▸ ACTIVITÉS:
(a) Recopiez mot pour mot le passage choisi, de « Sauf que sa » jusqu'à « vingt ans maximum. » inclus.
(b) D'après le passage choisi, de combien le nombre de passagers aériens annuels devrait-il diminuer pour s'aligner avec l'Accord de Paris, et dans quel délai ?

▸ PASSAGE CHOISI:
Jean-Baptiste Djebbari devant les journalistes à la COP26 de Glasgow, en Écosse, le 10 novembre 2021. © Pierre Larrieu/Reporterre

« À tous ceux qui disent que l’avion vert n’existera pas avant 2035 »

Sauf que sa perception de l’avenir du secteur aérien se résume en un mot : croissance. « Sa vision de la baisse des émissions de CO2 du secteur passe avant tout par l’innovation technologique », résume Xavier Tytelman. Jean-Baptiste Djebbari ne s’en cache pas. Sur TikTok, il met en avant des modèles d’avions censés polluer moins (l’Airbus A220 d’Air France) et des carburants alternatifs au kérosène (fabriqués à partir d’huile de cuisson usagée). Mais rien sur la réduction du trafic aérien. Pourtant, d’après une étude publiée par le cabinet BL Évolution en 2020, pour s’aligner avec l’Accord de Paris sur le climat, le nombre de passagers annuels devrait diminuer de moitié d’ici vingt ans maximum.

▸ DONNÉES EXTRAITES:
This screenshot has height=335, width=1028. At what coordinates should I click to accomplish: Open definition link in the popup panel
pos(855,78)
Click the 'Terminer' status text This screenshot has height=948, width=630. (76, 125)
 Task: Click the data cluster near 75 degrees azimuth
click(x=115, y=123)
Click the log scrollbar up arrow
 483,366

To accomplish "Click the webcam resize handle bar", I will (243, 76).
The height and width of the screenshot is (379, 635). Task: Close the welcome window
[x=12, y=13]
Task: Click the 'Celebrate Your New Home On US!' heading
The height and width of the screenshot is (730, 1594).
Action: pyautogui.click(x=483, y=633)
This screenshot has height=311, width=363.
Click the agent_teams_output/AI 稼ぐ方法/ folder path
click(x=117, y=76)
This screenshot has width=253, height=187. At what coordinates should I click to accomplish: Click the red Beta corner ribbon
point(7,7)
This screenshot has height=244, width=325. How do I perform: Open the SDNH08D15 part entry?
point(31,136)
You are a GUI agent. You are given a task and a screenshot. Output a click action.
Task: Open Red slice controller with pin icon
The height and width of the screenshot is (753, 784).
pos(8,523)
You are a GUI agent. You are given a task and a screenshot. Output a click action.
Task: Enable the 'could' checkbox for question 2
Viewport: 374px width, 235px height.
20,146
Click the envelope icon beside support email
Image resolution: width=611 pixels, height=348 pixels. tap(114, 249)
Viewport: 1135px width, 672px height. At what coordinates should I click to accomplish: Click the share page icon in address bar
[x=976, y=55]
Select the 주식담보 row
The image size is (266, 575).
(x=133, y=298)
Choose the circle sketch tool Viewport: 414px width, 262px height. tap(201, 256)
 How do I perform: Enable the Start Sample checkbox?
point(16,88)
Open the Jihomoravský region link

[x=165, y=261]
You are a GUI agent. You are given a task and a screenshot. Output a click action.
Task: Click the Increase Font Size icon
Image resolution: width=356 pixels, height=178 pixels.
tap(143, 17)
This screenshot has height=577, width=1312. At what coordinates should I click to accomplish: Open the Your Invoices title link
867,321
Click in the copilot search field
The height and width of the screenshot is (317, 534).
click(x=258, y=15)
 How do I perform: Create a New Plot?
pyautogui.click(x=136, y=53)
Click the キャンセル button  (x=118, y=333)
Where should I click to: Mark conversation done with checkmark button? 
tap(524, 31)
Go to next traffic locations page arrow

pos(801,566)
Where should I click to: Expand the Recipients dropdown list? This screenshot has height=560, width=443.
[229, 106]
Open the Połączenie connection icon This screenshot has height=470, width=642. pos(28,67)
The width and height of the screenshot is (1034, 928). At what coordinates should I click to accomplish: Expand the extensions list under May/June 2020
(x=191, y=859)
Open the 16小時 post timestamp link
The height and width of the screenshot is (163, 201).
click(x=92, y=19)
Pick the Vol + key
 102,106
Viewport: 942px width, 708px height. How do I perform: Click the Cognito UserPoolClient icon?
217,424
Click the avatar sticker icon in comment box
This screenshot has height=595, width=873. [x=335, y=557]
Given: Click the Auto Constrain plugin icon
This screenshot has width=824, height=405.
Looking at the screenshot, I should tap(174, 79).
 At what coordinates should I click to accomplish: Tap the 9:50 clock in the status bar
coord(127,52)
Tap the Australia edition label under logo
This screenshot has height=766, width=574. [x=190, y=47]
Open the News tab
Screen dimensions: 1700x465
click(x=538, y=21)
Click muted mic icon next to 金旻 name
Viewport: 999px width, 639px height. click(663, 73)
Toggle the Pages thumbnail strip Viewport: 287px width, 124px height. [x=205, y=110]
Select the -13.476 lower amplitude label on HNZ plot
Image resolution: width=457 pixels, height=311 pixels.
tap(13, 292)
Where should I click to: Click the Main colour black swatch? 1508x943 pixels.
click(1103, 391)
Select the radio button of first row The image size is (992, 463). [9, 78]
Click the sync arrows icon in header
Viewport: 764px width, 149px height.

▸ RÉPONSES PAR TÂCHE:
(a)
Sauf que sa perception de l’avenir du secteur aérien se résume en un mot : croissance. « Sa vision de la baisse des émissions de CO2 du secteur passe avant tout par l’innovation technologique », résume Xavier Tytelman. Jean-Baptiste Djebbari ne s’en cache pas. Sur TikTok, il met en avant des modèles d’avions censés polluer moins (l’Airbus A220 d’Air France) et des carburants alternatifs au kérosène (fabriqués à partir d’huile de cuisson usagée). Mais rien sur la réduction du trafic aérien. Pourtant, d’après une étude publiée par le cabinet BL Évolution en 2020, pour s’aligner avec l’Accord de Paris sur le climat, le nombre de passagers annuels devrait diminuer de moitié d’ici vingt ans maximum.

(b) Il devrait diminuer de moitié d'ici vingt ans maximum.